Et de l’écoute, on passe à l’exécution de l’ordre. En nous engageant dans la profession monastique, nous avons choisi de suivre le Christ dont nous savons qu’il est le modèle de l’obéissance car il est venu faire la volonté de Celui qui l’a envoyé, ainsi qu’il l’affirme lui-même en reprenant le psaume 39. C’est ce que nous essayons de vivre jour après jour.

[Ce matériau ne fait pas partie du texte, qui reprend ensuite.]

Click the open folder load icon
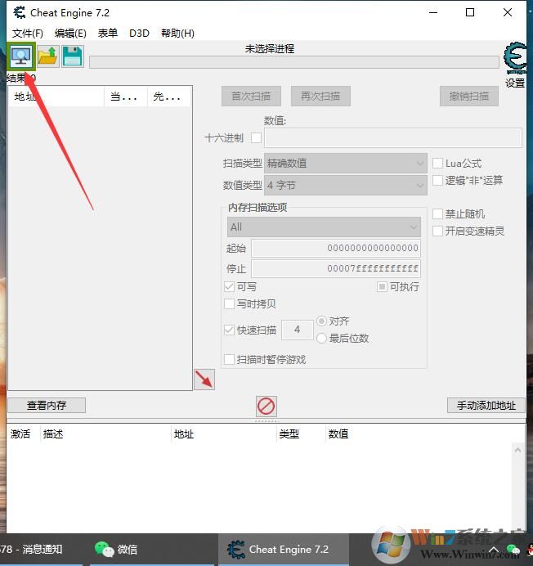Screen dimensions: 533x566 tap(47, 57)
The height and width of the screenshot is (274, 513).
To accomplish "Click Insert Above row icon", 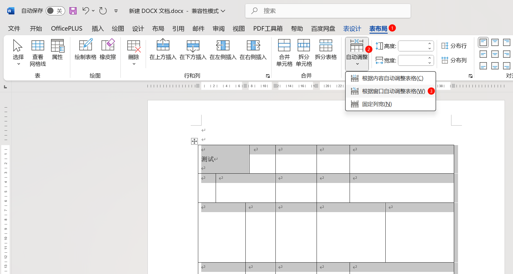I will click(x=163, y=50).
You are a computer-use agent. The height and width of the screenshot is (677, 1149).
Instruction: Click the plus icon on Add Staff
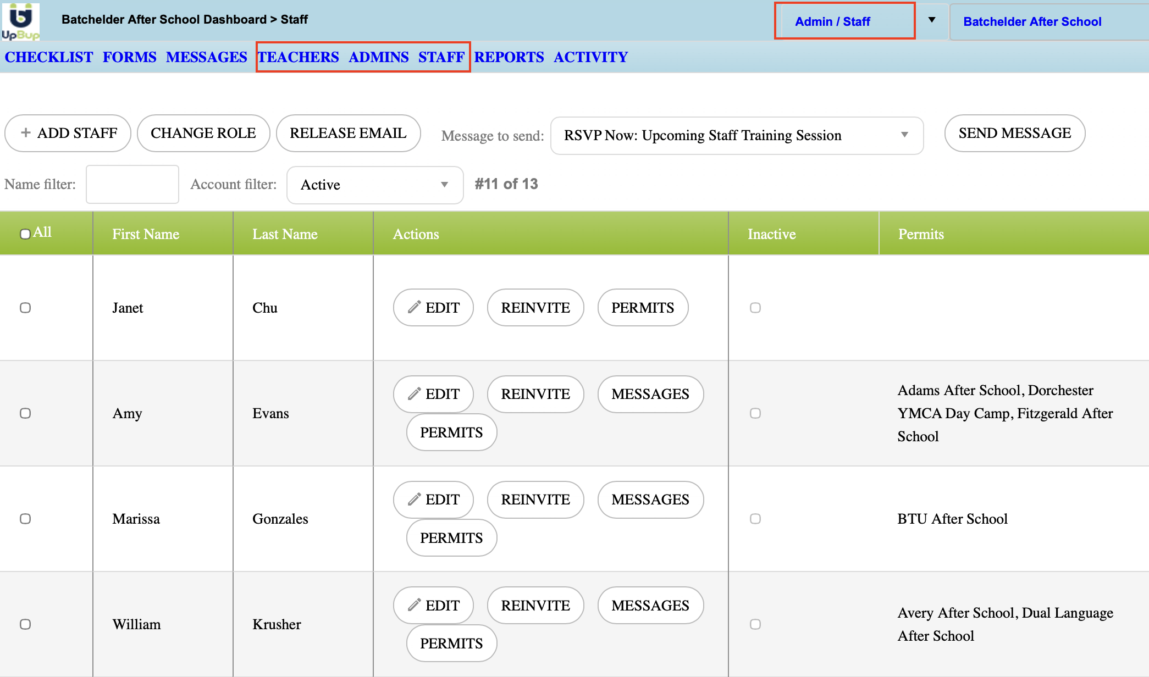[25, 133]
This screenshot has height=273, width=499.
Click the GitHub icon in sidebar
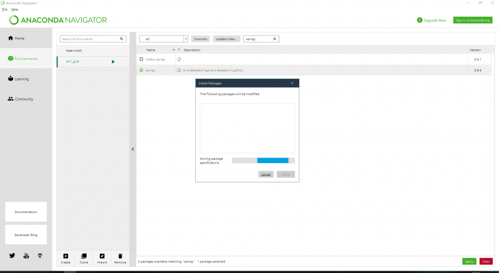[40, 256]
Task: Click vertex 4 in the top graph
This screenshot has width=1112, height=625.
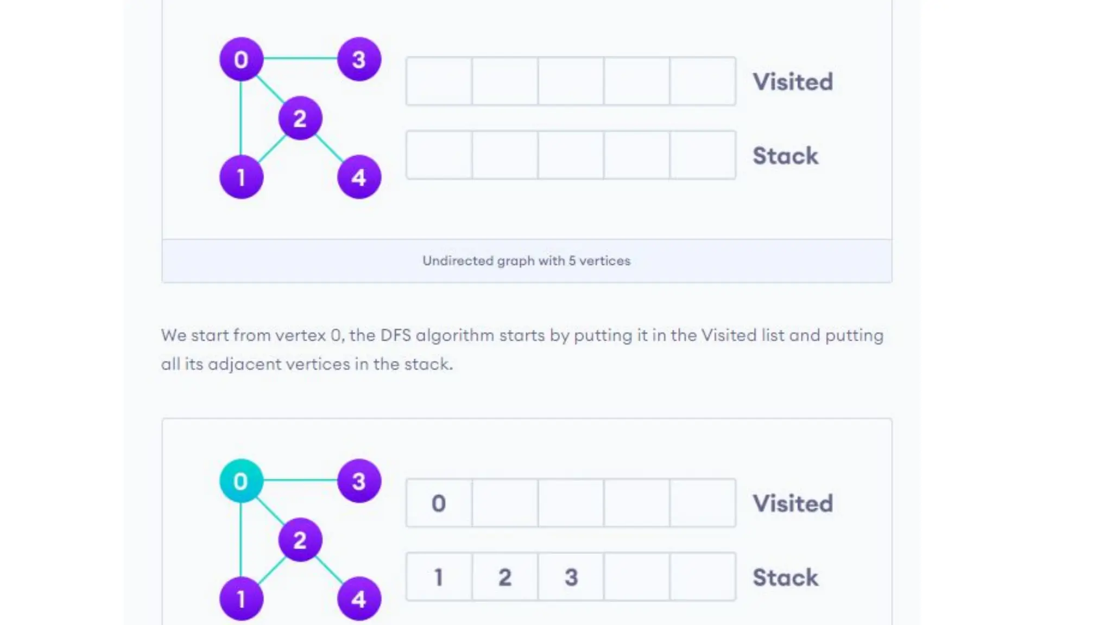Action: point(359,177)
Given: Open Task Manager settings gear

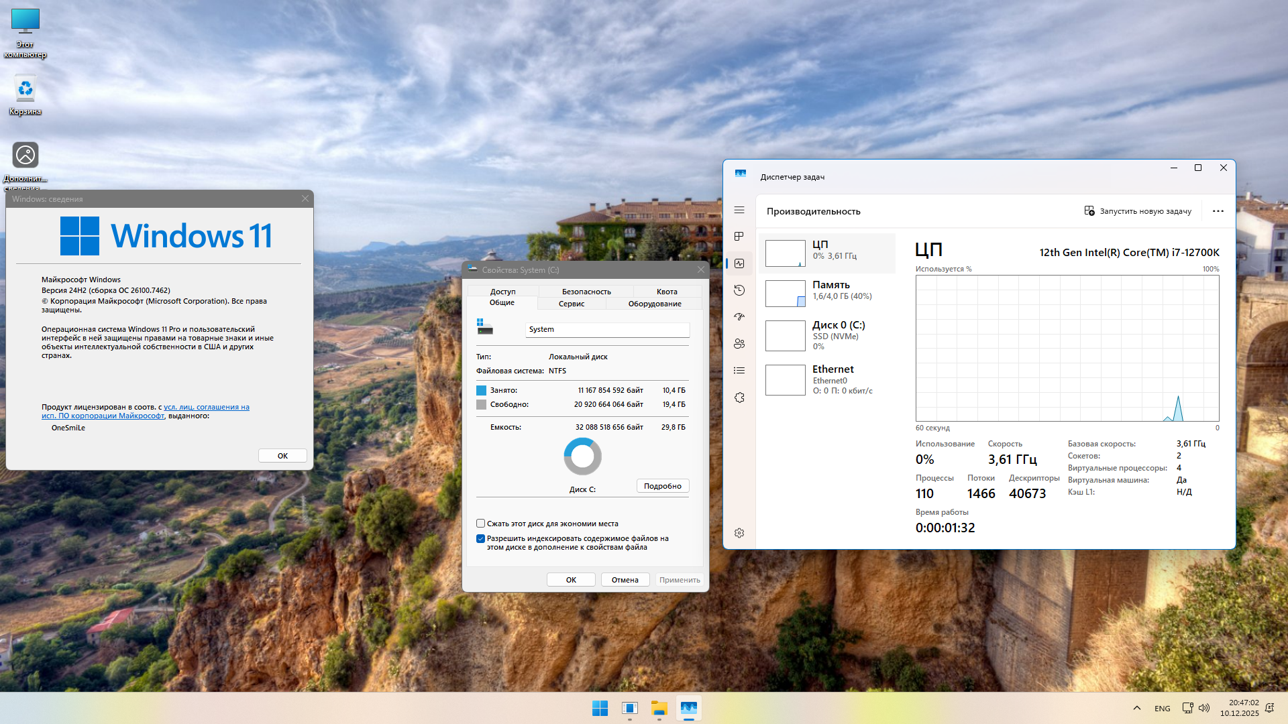Looking at the screenshot, I should click(739, 533).
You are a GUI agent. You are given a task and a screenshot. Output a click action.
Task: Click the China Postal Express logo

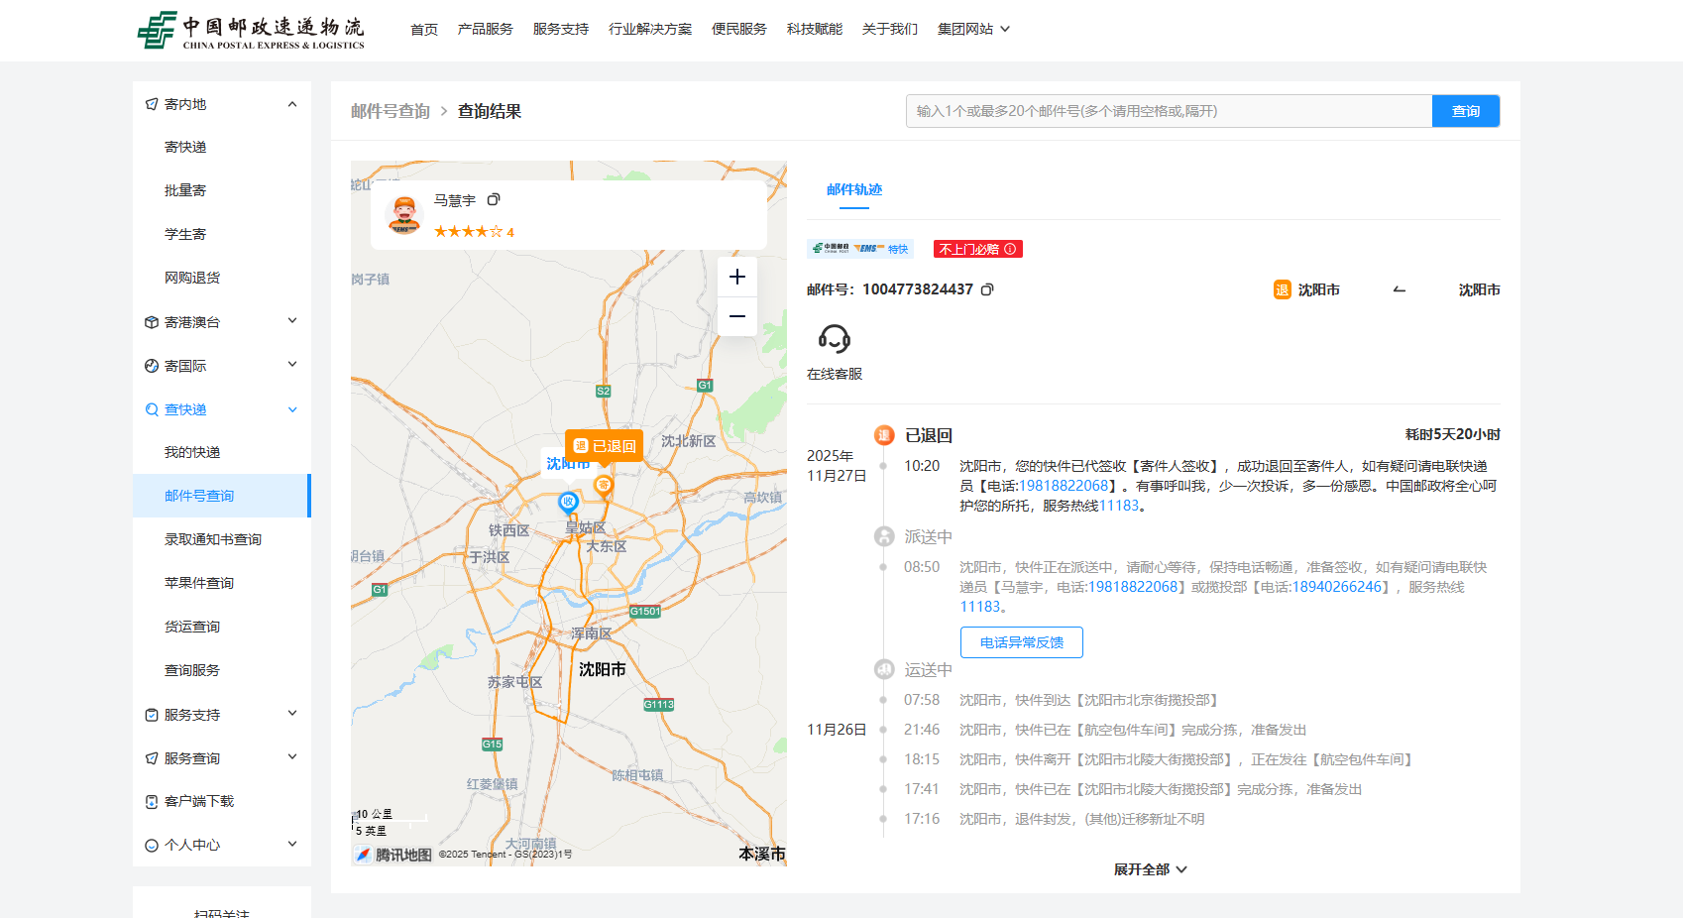click(x=251, y=30)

Dimanche 23 janvier, dimanche de la semaine œcuménique :
Il y a aujourd’hui dans l’Église une institution qui n’est pas encore très bien perçue, car elle est encore trop récente. En effet, ce troisième dimanche du temps ordinaire a été appelé : ‘’Dimanche de la Parole de Dieu’’. C’est le 30 septembre 2019 que le pape François l’a institué par une exhortation apostolique intitulée : ‘’Aperuit illis’’. Ces mots reprennent ceux de l’évangile de Luc dans le récit de l’apparition de Jésus aux apôtres au Cénacle : « Alors il leur ouvrit l’esprit à l’intelligence des Écritures » (Luc 24, 45). Le choix de la date de cette exhortation n’est pas anodine : le 30 septembre est la fête de saint Jérôme, le grand traducteur de la Bible en latin qui disait : « Ignorer l’Écriture, c’est ignorer le Christ ».

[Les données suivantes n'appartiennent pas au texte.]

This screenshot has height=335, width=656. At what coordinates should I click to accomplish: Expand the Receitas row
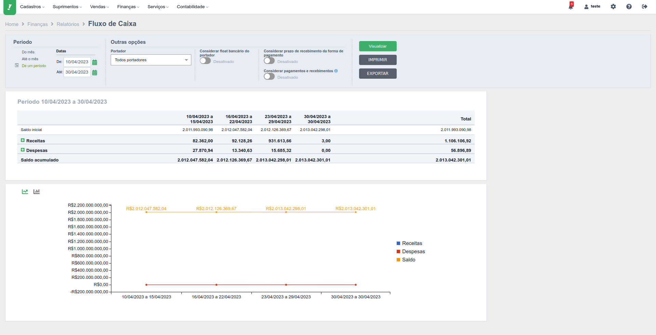[23, 140]
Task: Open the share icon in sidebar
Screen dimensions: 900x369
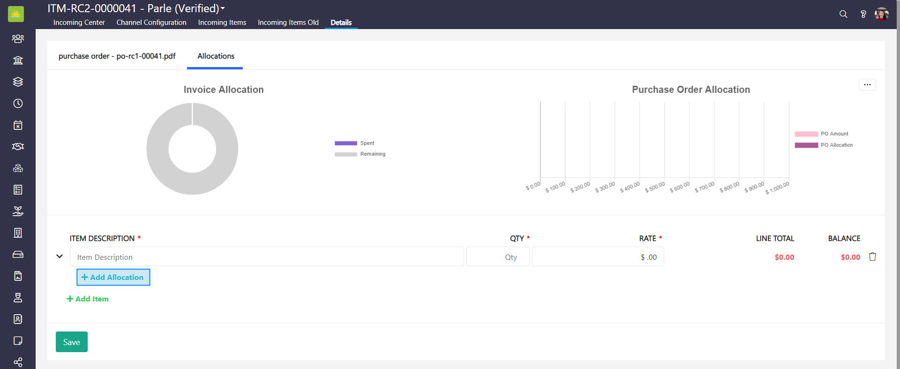Action: (x=18, y=362)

Et voici ce que disait le pape au sujet de ce dimanche de la Parole de Dieu : « J’établis donc que le troisième dimanche du Temps ordinaire soit consacré à la célébration, à la réflexion et à la proclamation de la Parole de Dieu. Ce dimanche de la Parole de Dieu viendra ainsi se situer à un moment opportun de cette période de l’année où nous sommes invités à renforcer les liens avec la communauté juive et à prier pour l’unité des chrétiens. Il ne s’agit pas d’une simple coïncidence temporelle : célébrer le dimanche de la Parole de Dieu exprime une valeur œcuménique, parce que l’Écriture Sainte indique à ceux qui se mettent à son écoute, le chemin à suivre pour parvenir à une unité authentique ».

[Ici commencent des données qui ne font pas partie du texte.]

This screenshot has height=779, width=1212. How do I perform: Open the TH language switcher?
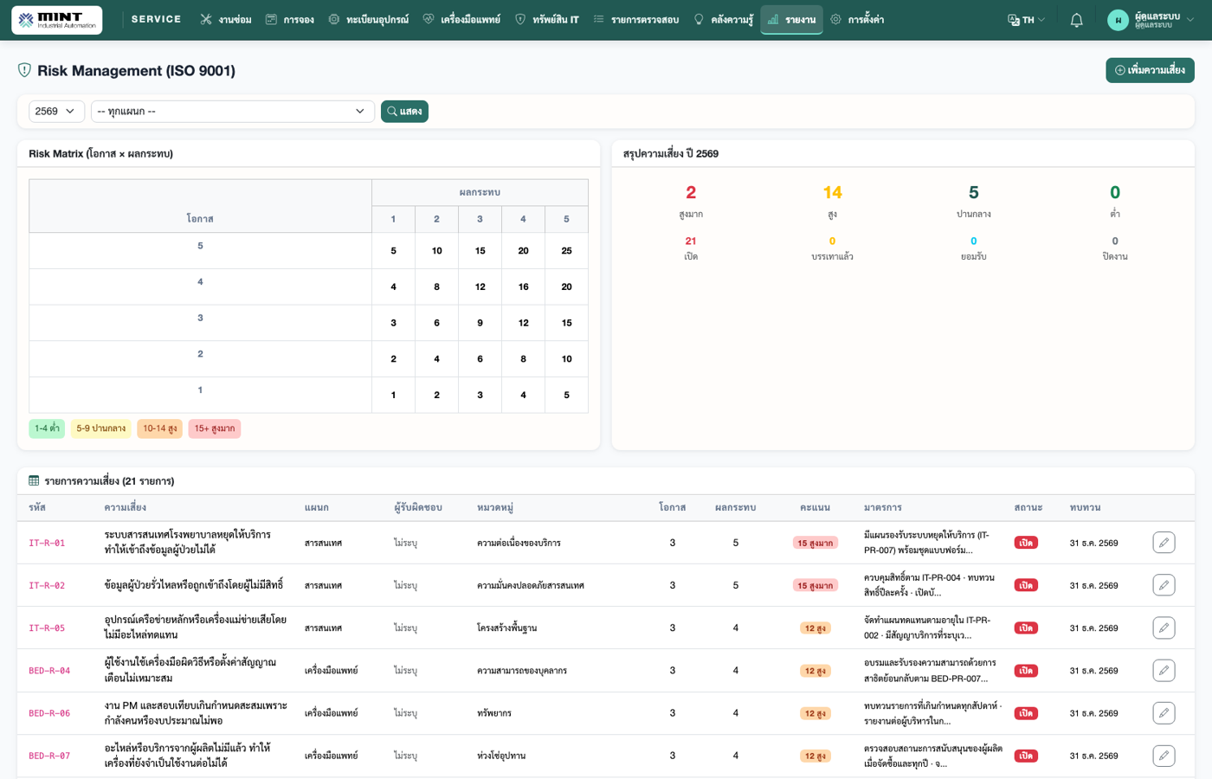click(1027, 20)
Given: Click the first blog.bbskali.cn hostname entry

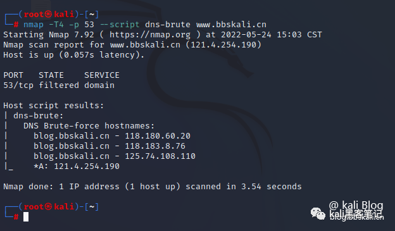Looking at the screenshot, I should click(72, 136).
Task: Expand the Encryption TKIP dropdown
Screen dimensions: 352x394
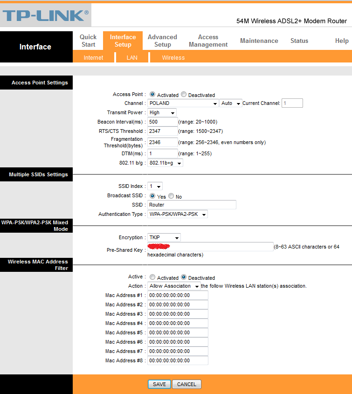Action: (x=164, y=237)
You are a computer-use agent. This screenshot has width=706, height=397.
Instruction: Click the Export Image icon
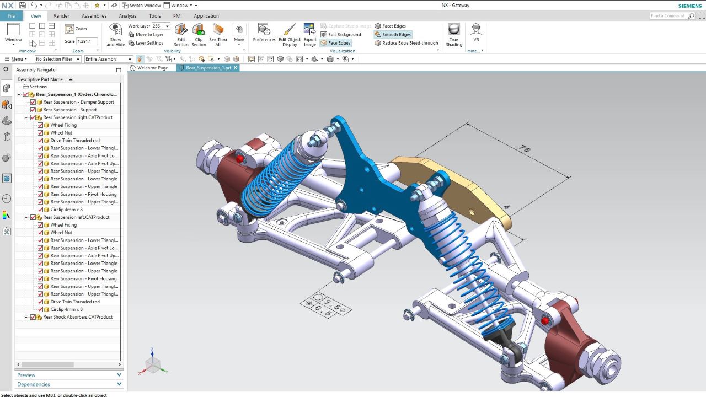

Ce que le pape montre bien ici, c’est que la Parole de Dieu est le trésor commun de TOUS les chrétiens. Même s’il reste beaucoup à faire pour parvenir à l’unité, déjà nous pouvons écouter et proclamer ensemble la Parole de Dieu et en vivre. C’est ce que nous faisons déjà cette semaine, à notre niveau.